Children’s programming for all

I wonder why most adults only speak in kind, gentle tones when they’re addressing young audiences. You see actors and actresses as guests on a children’s show, and they’re smiling and friendly and gentle with all of the children. Find them in their regular roles, though, and those same people may be sharp and sarcastic. Why is “adult” programming so different from “children’s” programming?

At what age should we stop being soft and gentle with children? When does your neighbor or colleague grow too old for you to be positive and encouraging with them? I think I sometimes mistake “they can take it” for “they should have it.” All children need love and gentle encouragement, and I think that just might be something we never grow out of.

I was blind

I was at the Provo temple and a man came in with a blind son clinging to his shoulder.

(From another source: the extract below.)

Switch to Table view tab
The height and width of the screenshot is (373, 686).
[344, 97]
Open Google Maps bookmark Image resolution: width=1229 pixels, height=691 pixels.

They both looked content and it was a sweet thing to see—but that’s just it. Immediately I asked myself, “Steve, what would you pay of everything you currently possess to be able to see the light of day again? Are there any physical possessions you wouldn’t give up to see color or rainclouds or good people?” I realized then that I am walking around with all the riches of the world right here in my head.


Lily and I got to see Gravity in IMAX 3D and I’ll just go ahead and say that it was the most I’ve enjoyed a movie in years! I was so impressed by the technical skills of the filmmakers, but the film wasn’t just a special effects extravaganza either! I suppose some of the appeal has to do with my fascination with space, and I’m sure the unique IMAX environment contributed, but I really enjoyed it. As always, I recommend checking Kids-In-Mind before you follow any recommendations on our site—let’s just say I loved this movie, but you may not. There now, that covers my bases, right?